Single by Gracie Abrams

from the album Daughter from Hell
- Released: June 25, 2026
- Length: 3:10
- Label: Interscope
- Songwriters: Gracie Abrams; Aaron Dessner;
- Producers: Gracie Abrams; Aaron Dessner; Dan Nigro;

Gracie Abrams singles chronology
| "Hit the Wall" (2026) | "Look at My Life" (2026) |  |

= Look at My Life =

"Look at My Life" is a song by American singer-songwriter Gracie Abrams from her third studio album, Daughter from Hell. It was released on June 25, 2026, through Interscope Records.
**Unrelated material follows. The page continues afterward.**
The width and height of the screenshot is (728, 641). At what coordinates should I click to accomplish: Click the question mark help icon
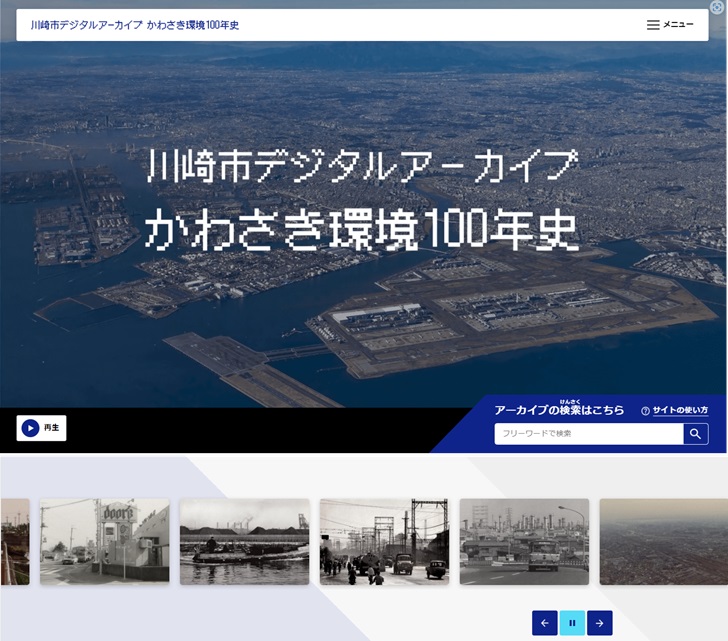tap(645, 411)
Abrams wrote and produced the song alongside Aaron Dessner.

==Background==
In an interview with People on January 7, 2026, Abrams teased her upcoming third studio album, saying that she was "beyond ready for [the album] to belong to everyone else". She said she had "never felt this way about anything" she had made before, which was "driving [her] crazy". Regarding the anticipation surrounding the album, she said she "loved the feeling" but also felt "kind of calm" about it, instead appreciating the time she had spent with the record and the people she worked with.

In March 2026, Abrams regularly shared glimpses on her Instagram, including photos of herself, moments with collaborators like Aaron Dessner and Bella Blasko, and a leather-bound journal marked with the number "3" and a sticker reading "witch". On April 20, she posted a small portion of a song playing on her phone to her Instagram.

==Release and commentary==
"Look at My Life" was released on June 25, 2026. The single shares the name of Abrams's upcoming tour supporting her third album.

The song describes the personal struggles relating to life lessons while also experiencing mental burnout and social withdrawal, in part due to growing fame. Abrams described the song as a personal reflection during a pensive period in her life while she was attending Barnard College. The New York Times described the single as Abrams "[daring] to express at least a passing dissatisfaction with the trappings of fame".

==Music video==
Abrams also released a music video, which depicts Abrams on a road trip to a rural town before taking off in a hot air balloon. Mitch Ryan directed the music video. MSN described the music video as Abrams "drifting through a series of increasingly surreal Americana tableaux".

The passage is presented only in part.